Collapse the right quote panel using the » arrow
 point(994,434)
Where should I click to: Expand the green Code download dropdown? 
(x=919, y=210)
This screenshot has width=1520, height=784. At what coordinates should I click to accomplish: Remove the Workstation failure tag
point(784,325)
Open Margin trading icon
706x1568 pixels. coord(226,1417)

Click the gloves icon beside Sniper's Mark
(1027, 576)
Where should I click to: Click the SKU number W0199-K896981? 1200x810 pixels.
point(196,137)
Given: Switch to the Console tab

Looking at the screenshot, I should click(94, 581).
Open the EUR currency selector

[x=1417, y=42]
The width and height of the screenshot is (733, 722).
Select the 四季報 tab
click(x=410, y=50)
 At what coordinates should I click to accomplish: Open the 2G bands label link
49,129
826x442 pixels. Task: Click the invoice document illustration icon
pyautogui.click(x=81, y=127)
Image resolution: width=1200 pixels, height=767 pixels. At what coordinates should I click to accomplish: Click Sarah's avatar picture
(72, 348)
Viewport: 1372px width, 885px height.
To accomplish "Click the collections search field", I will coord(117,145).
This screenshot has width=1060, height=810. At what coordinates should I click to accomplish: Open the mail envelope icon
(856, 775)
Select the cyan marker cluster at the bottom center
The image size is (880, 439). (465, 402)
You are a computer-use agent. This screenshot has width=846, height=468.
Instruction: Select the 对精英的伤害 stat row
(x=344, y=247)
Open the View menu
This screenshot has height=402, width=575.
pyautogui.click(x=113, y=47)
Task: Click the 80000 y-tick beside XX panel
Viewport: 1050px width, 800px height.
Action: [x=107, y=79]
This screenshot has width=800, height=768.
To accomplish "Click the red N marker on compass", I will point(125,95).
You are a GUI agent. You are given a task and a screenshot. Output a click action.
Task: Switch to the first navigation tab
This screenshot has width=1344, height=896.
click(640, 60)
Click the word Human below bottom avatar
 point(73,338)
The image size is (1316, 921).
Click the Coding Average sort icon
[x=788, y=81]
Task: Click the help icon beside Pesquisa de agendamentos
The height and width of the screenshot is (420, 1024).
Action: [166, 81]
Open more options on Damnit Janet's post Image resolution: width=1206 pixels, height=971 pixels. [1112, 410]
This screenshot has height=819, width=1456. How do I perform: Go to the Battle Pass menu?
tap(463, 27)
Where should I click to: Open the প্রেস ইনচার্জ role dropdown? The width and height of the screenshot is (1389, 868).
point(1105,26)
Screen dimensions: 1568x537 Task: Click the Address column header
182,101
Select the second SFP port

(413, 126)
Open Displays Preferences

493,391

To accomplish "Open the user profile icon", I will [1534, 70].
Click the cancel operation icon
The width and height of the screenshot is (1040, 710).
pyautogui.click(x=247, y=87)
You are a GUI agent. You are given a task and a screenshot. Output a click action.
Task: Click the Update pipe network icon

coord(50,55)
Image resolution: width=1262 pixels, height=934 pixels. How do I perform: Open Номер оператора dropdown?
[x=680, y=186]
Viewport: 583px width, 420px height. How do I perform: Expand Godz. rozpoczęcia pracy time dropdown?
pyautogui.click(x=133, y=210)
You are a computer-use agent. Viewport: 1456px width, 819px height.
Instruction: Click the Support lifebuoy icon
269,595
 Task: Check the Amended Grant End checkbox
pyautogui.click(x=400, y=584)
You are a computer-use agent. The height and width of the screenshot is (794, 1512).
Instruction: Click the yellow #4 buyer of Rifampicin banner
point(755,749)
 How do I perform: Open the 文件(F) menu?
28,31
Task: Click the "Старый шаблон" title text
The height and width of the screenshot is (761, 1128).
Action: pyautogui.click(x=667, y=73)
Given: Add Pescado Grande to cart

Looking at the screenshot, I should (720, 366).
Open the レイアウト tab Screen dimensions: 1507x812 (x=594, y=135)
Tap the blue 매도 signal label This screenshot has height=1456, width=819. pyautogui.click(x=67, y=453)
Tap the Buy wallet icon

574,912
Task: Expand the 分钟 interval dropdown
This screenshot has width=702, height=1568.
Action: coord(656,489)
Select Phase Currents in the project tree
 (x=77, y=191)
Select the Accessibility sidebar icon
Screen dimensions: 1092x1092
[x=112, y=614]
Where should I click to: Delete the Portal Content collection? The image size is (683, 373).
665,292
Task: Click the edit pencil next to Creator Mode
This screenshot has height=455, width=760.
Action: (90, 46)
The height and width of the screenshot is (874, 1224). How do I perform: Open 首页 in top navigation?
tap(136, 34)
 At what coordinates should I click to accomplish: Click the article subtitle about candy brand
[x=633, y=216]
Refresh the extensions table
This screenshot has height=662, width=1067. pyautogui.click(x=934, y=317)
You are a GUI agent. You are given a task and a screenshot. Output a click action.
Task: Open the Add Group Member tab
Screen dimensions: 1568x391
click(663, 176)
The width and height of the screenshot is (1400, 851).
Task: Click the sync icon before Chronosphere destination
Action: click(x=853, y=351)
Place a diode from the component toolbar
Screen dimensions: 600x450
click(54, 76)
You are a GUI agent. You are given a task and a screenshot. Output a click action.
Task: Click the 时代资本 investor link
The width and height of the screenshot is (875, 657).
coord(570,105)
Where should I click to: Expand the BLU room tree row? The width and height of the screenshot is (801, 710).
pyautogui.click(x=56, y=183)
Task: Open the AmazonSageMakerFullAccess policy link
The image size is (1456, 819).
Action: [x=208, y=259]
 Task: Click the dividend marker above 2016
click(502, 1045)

----

#### [What you are asked to do]
Format every line of the data above as a Markdown table with two columns, Row and Data line, numbering the rows in order. Leave out blank lines.

#### [Solution for this exercise]
| Row | Data line |
|---|---|
| 1 | Collapse the right quote panel using the » arrow |
| 2 |  point(994,434) |
| 3 | Where should I click to: Expand the green Code download dropdown?  |
| 4 | (x=919, y=210) |
| 5 | This screenshot has width=1520, height=784. At what coordinates should I click to accomplish: Remove the Workstation failure tag |
| 6 | point(784,325) |
| 7 | Open Margin trading icon |
| 8 | 706x1568 pixels. coord(226,1417) |
| 9 | Click the gloves icon beside Sniper's Mark |
| 10 | (1027, 576) |
| 11 | Where should I click to: Click the SKU number W0199-K896981? 1200x810 pixels. |
| 12 | point(196,137) |
| 13 | Given: Switch to the Console tab |
| 14 | Looking at the screenshot, I should click(94, 581). |
| 15 | Open the EUR currency selector |
| 16 | [x=1417, y=42] |
| 17 | The width and height of the screenshot is (733, 722). |
| 18 | Select the 四季報 tab |
| 19 | click(x=410, y=50) |
| 20 |  At what coordinates should I click to accomplish: Open the 2G bands label link |
| 21 | 49,129 |
| 22 | 826x442 pixels. Task: Click the invoice document illustration icon |
| 23 | pyautogui.click(x=81, y=127) |
| 24 | Image resolution: width=1200 pixels, height=767 pixels. At what coordinates should I click to accomplish: Click Sarah's avatar picture |
| 25 | (72, 348) |
| 26 | Viewport: 1372px width, 885px height. |
| 27 | To accomplish "Click the collections search field", I will coord(117,145). |
| 28 | This screenshot has width=1060, height=810. At what coordinates should I click to accomplish: Open the mail envelope icon |
| 29 | (856, 775) |
| 30 | Select the cyan marker cluster at the bottom center |
| 31 | The image size is (880, 439). (465, 402) |
| 32 | You are a computer-use agent. This screenshot has width=846, height=468. |
| 33 | Instruction: Select the 对精英的伤害 stat row |
| 34 | (x=344, y=247) |
| 35 | Open the View menu |
| 36 | This screenshot has height=402, width=575. |
| 37 | pyautogui.click(x=113, y=47) |
| 38 | Task: Click the 80000 y-tick beside XX panel |
| 39 | Viewport: 1050px width, 800px height. |
| 40 | Action: [x=107, y=79] |
| 41 | This screenshot has width=800, height=768. |
| 42 | To accomplish "Click the red N marker on compass", I will point(125,95). |
| 43 | You are a GUI agent. You are given a task and a screenshot. Output a click action. |
| 44 | Task: Switch to the first navigation tab |
| 45 | This screenshot has width=1344, height=896. |
| 46 | click(640, 60) |
| 47 | Click the word Human below bottom avatar |
| 48 |  point(73,338) |
| 49 | The image size is (1316, 921). |
| 50 | Click the Coding Average sort icon |
| 51 | [x=788, y=81] |
| 52 | Task: Click the help icon beside Pesquisa de agendamentos |
| 53 | The height and width of the screenshot is (420, 1024). |
| 54 | Action: [166, 81] |
| 55 | Open more options on Damnit Janet's post Image resolution: width=1206 pixels, height=971 pixels. [1112, 410] |
| 56 | This screenshot has height=819, width=1456. How do I perform: Go to the Battle Pass menu? |
| 57 | tap(463, 27) |
| 58 | Where should I click to: Open the প্রেস ইনচার্জ role dropdown? The width and height of the screenshot is (1389, 868). |
| 59 | point(1105,26) |
| 60 | Screen dimensions: 1568x537 Task: Click the Address column header |
| 61 | 182,101 |
| 62 | Select the second SFP port |
| 63 | (413, 126) |
| 64 | Open Displays Preferences |
| 65 | 493,391 |
| 66 | To accomplish "Open the user profile icon", I will [1534, 70]. |
| 67 | Click the cancel operation icon |
| 68 | The width and height of the screenshot is (1040, 710). |
| 69 | pyautogui.click(x=247, y=87) |
| 70 | You are a GUI agent. You are given a task and a screenshot. Output a click action. |
| 71 | Task: Click the Update pipe network icon |
| 72 | coord(50,55) |
| 73 | Image resolution: width=1262 pixels, height=934 pixels. How do I perform: Open Номер оператора dropdown? |
| 74 | [x=680, y=186] |
| 75 | Viewport: 583px width, 420px height. How do I perform: Expand Godz. rozpoczęcia pracy time dropdown? |
| 76 | pyautogui.click(x=133, y=210) |
| 77 | You are a computer-use agent. Viewport: 1456px width, 819px height. |
| 78 | Instruction: Click the Support lifebuoy icon |
| 79 | 269,595 |
| 80 |  Task: Check the Amended Grant End checkbox |
| 81 | pyautogui.click(x=400, y=584) |
| 82 | You are a computer-use agent. The height and width of the screenshot is (794, 1512). |
| 83 | Instruction: Click the yellow #4 buyer of Rifampicin banner |
| 84 | point(755,749) |
| 85 |  How do I perform: Open the 文件(F) menu? |
| 86 | 28,31 |
| 87 | Task: Click the "Старый шаблон" title text |
| 88 | The height and width of the screenshot is (761, 1128). |
| 89 | Action: pyautogui.click(x=667, y=73) |
| 90 | Given: Add Pescado Grande to cart |
| 91 | Looking at the screenshot, I should (720, 366). |
| 92 | Open the レイアウト tab Screen dimensions: 1507x812 (x=594, y=135) |
| 93 | Tap the blue 매도 signal label This screenshot has height=1456, width=819. pyautogui.click(x=67, y=453) |
| 94 | Tap the Buy wallet icon |
| 95 | 574,912 |
| 96 | Task: Expand the 分钟 interval dropdown |
| 97 | This screenshot has width=702, height=1568. |
| 98 | Action: coord(656,489) |
| 99 | Select Phase Currents in the project tree |
| 100 |  (x=77, y=191) |
| 101 | Select the Accessibility sidebar icon |
| 102 | Screen dimensions: 1092x1092 |
| 103 | [x=112, y=614] |
| 104 | Where should I click to: Delete the Portal Content collection? The image size is (683, 373). |
| 105 | 665,292 |
| 106 | Task: Click the edit pencil next to Creator Mode |
| 107 | This screenshot has height=455, width=760. |
| 108 | Action: (90, 46) |
| 109 | The height and width of the screenshot is (874, 1224). How do I perform: Open 首页 in top navigation? |
| 110 | tap(136, 34) |
| 111 |  At what coordinates should I click to accomplish: Click the article subtitle about candy brand |
| 112 | [x=633, y=216] |
| 113 | Refresh the extensions table |
| 114 | This screenshot has height=662, width=1067. pyautogui.click(x=934, y=317) |
| 115 | You are a GUI agent. You are given a task and a screenshot. Output a click action. |
| 116 | Task: Open the Add Group Member tab |
| 117 | Screen dimensions: 1568x391 |
| 118 | click(663, 176) |
| 119 | The width and height of the screenshot is (1400, 851). |
| 120 | Task: Click the sync icon before Chronosphere destination |
| 121 | Action: click(x=853, y=351) |
| 122 | Place a diode from the component toolbar |
| 123 | Screen dimensions: 600x450 |
| 124 | click(54, 76) |
| 125 | You are a GUI agent. You are given a task and a screenshot. Output a click action. |
| 126 | Task: Click the 时代资本 investor link |
| 127 | The width and height of the screenshot is (875, 657). |
| 128 | coord(570,105) |
| 129 | Where should I click to: Expand the BLU room tree row? The width and height of the screenshot is (801, 710). |
| 130 | pyautogui.click(x=56, y=183) |
| 131 | Task: Open the AmazonSageMakerFullAccess policy link |
| 132 | The image size is (1456, 819). |
| 133 | Action: [x=208, y=259] |
| 134 |  Task: Click the dividend marker above 2016 |
| 135 | click(502, 1045) |